Objectives:
• a. Translate this sentence from the fellowship announcement into Spanish: "The Siemens STEM Institute is a one-of-a-kind, all-expense-paid weeklong immersion program that promotes hands-on, real-world integration of STEM in the classroom."
• b. Update the fellowship announcement by writing out everything from "Gail Bost Vawter, a" down to "math (STEM) education.", with "seventh-grade" changed to "eighth-grade".

Excerpt:
════
Gail Bost Vawter, a seventh-grade teacher at Springfield Middle School in Fort Mill, S.C., has been selected as one of 50 middle and high school educators from across the country to take part in the Siemens STEM Institute fellowship, designed to bring teachers to the cutting edge of science, technology, engineering and math (STEM) education.
The Siemens STEM Institute is a one-of-a-kind, all-expense-paid weeklong immersion program that promotes hands-on, real-world integration of STEM in the classroom. The Siemens STEM Institute is Aug. 4-9 just outside of Washington, D.C., at the headquarters of Discovery Communications, a nonfiction media company and home to such television networks as Discovery Channel, Science and Animal Planet.
Vawter is 1976 graduate of East Rowan High School. Her father and step-mother, Lucious Ray and Velma Bost, live in Salisbury.
════
Dataset content:
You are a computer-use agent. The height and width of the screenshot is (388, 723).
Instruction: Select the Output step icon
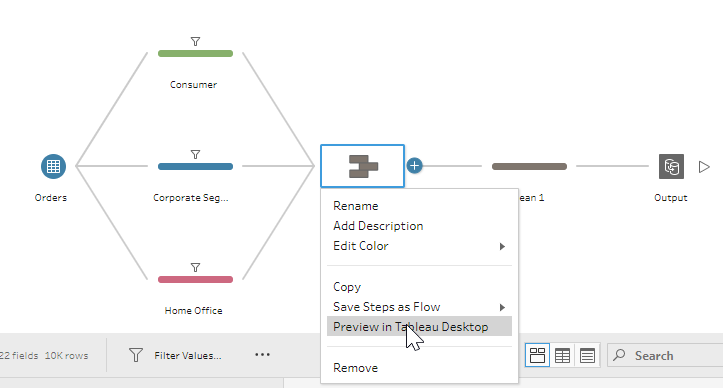click(x=671, y=167)
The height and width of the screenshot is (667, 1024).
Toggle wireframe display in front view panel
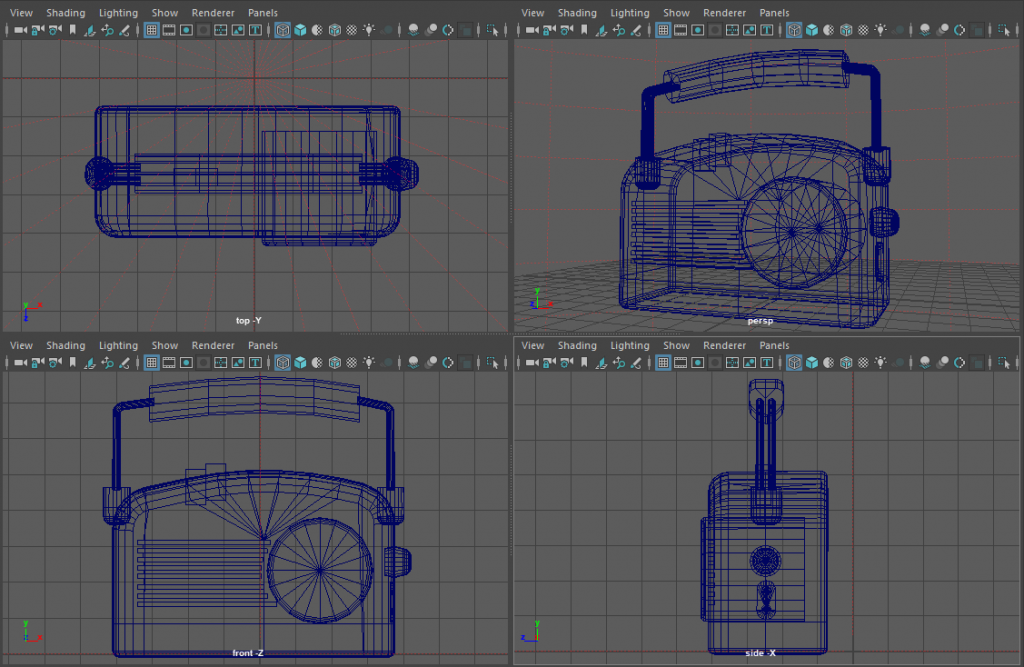283,363
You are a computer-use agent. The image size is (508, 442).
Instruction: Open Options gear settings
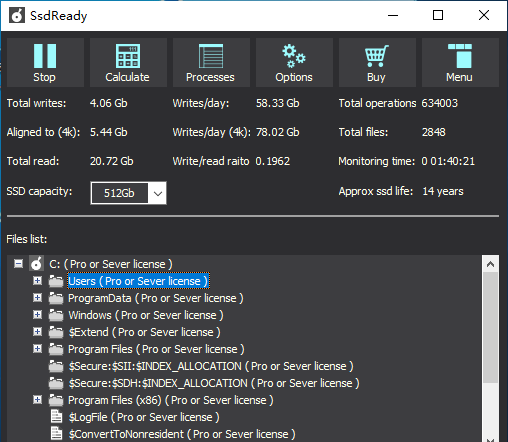294,62
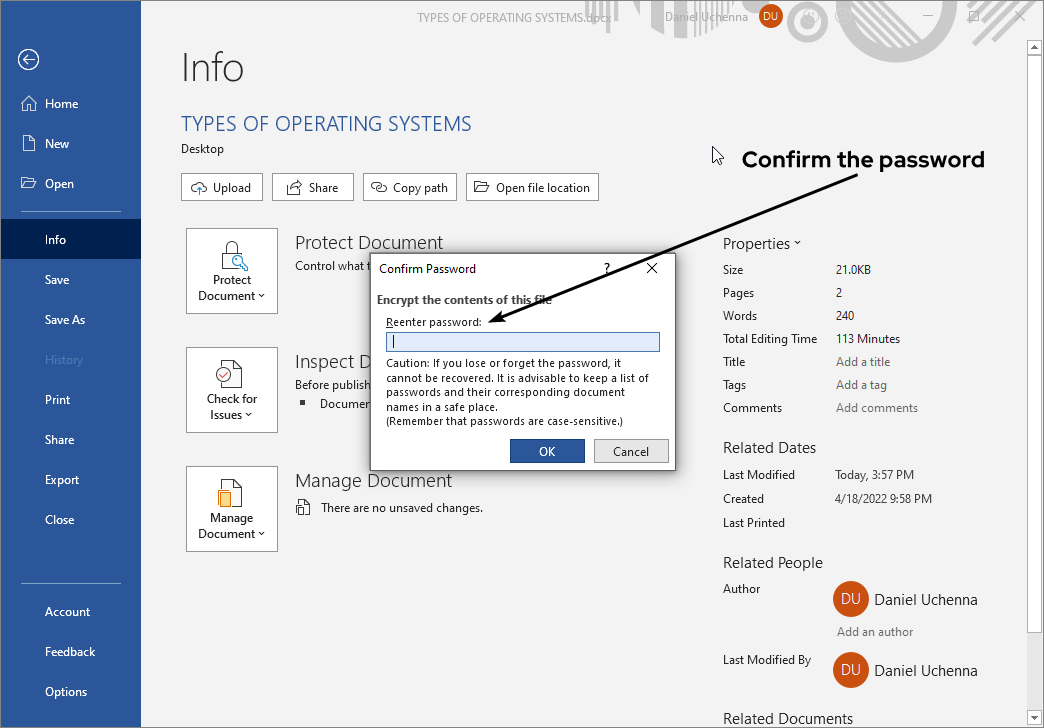Open file location using the folder icon
Viewport: 1044px width, 728px height.
pyautogui.click(x=481, y=187)
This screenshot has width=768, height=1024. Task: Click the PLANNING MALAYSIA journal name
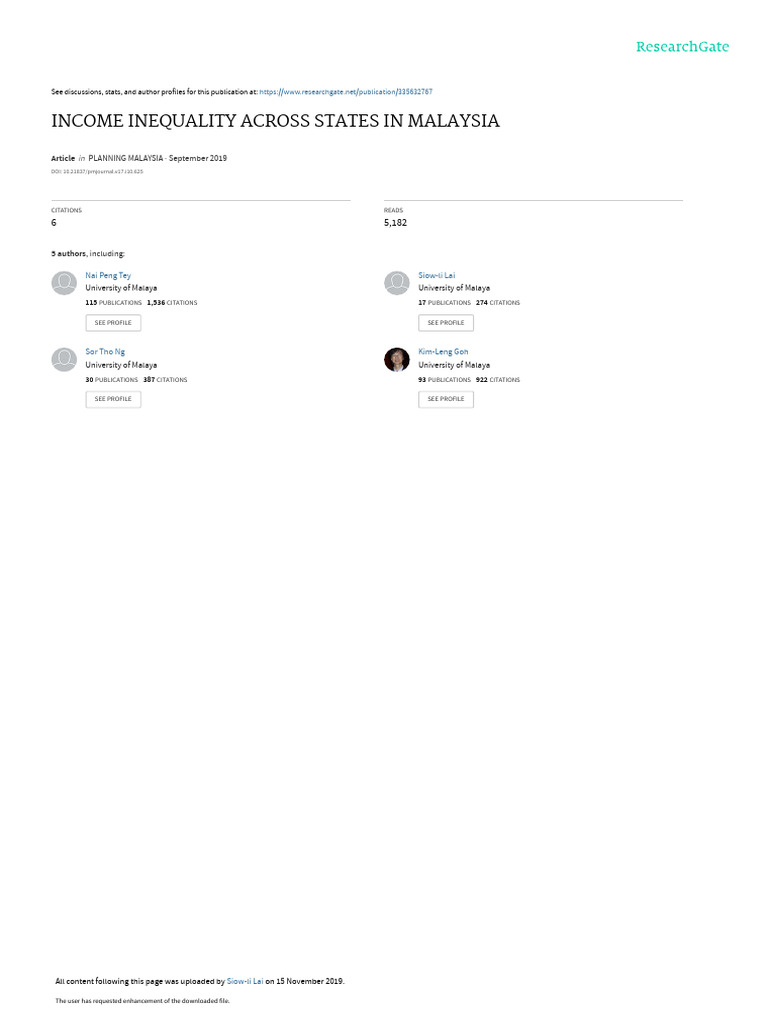pos(125,158)
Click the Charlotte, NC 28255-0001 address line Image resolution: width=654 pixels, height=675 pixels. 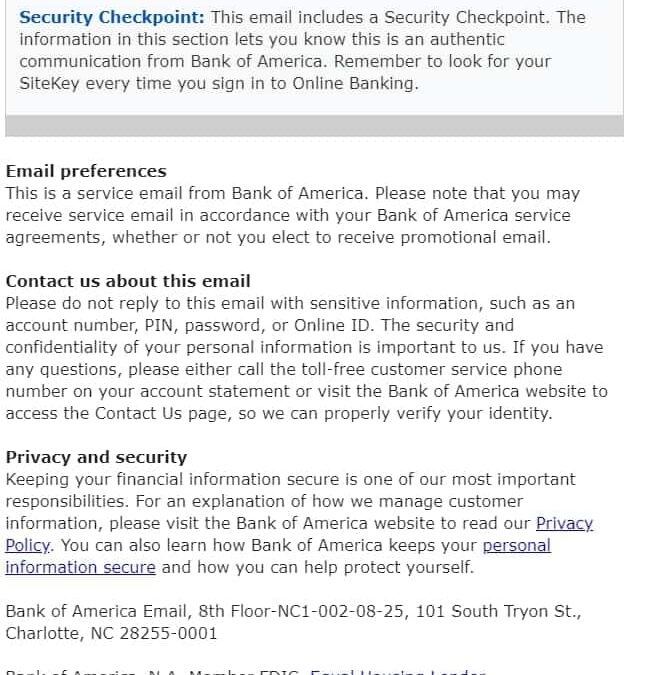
════
Final results:
• a. El Siemens STEM Institute es un programa de inmersión único en su tipo, de una semana de duración y con todos los gastos pagados, que promueve la integración práctica y vinculada al mundo real de STEM en el aula.

• b.
Gail Bost Vawter, a eighth-grade teacher at Springfield Middle School in Fort Mill, S.C., has been selected as one of 50 middle and high school educators from across the country to take part in the Siemens STEM Institute fellowship, designed to bring teachers to the cutting edge of science, technology, engineering and math (STEM) education.